Stored items
---+---

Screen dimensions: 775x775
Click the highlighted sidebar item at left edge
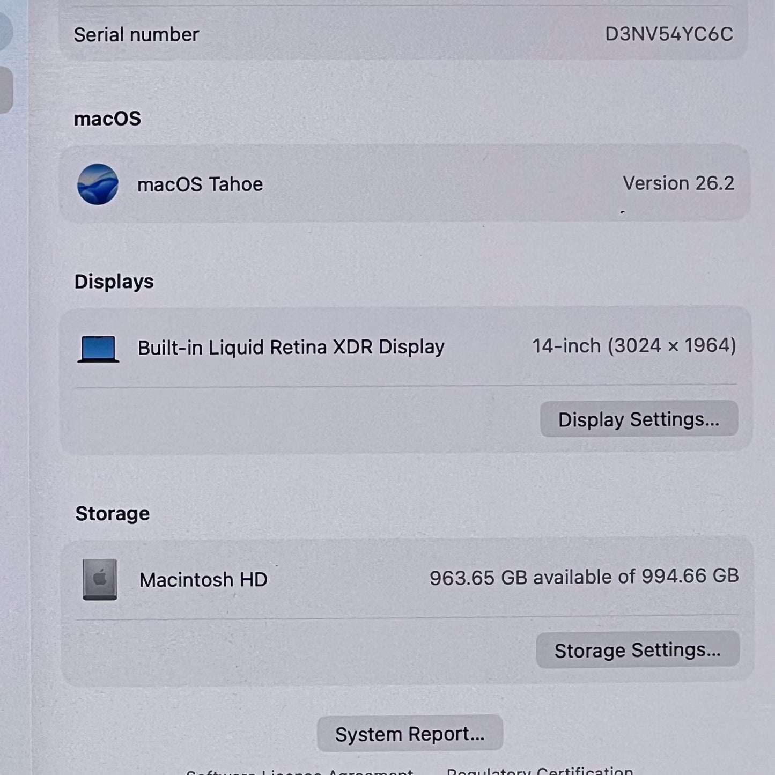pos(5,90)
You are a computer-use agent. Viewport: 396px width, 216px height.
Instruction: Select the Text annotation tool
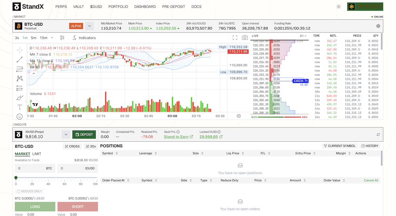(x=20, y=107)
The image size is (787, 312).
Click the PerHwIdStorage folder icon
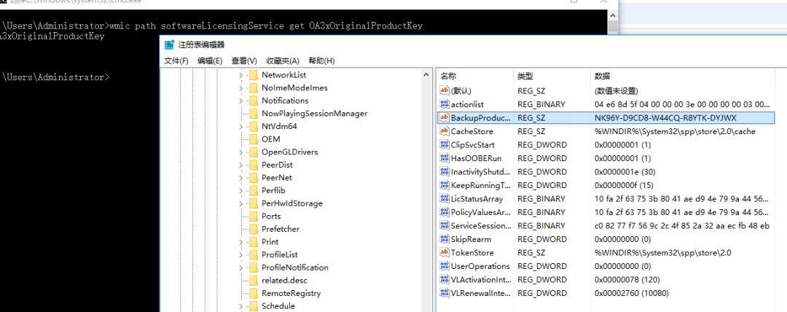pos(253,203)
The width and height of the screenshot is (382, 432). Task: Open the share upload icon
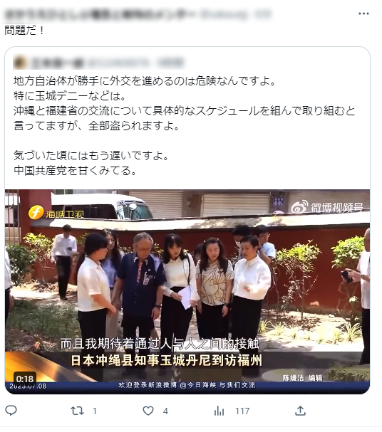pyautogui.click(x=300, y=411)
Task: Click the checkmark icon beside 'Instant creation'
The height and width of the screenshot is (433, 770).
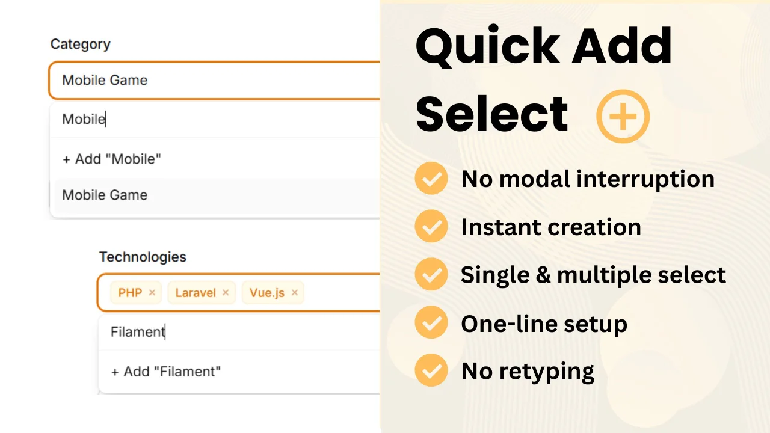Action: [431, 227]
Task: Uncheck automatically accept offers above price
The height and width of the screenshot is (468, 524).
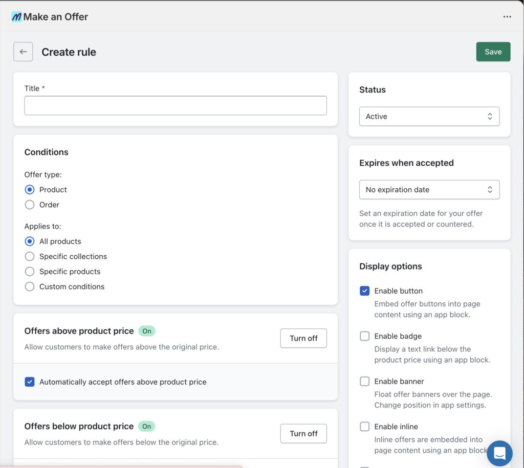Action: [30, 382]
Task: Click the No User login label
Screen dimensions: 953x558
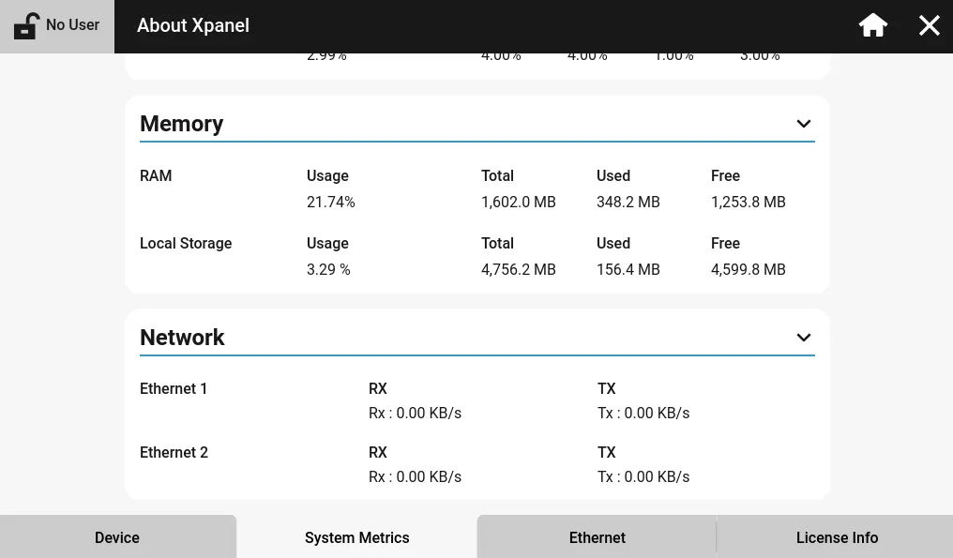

---+---

§ **Your instructions**:
Nothing but a number should be given: the count of lines in the data above with the word "dimensions".

§ **Answer for this exercise**:
2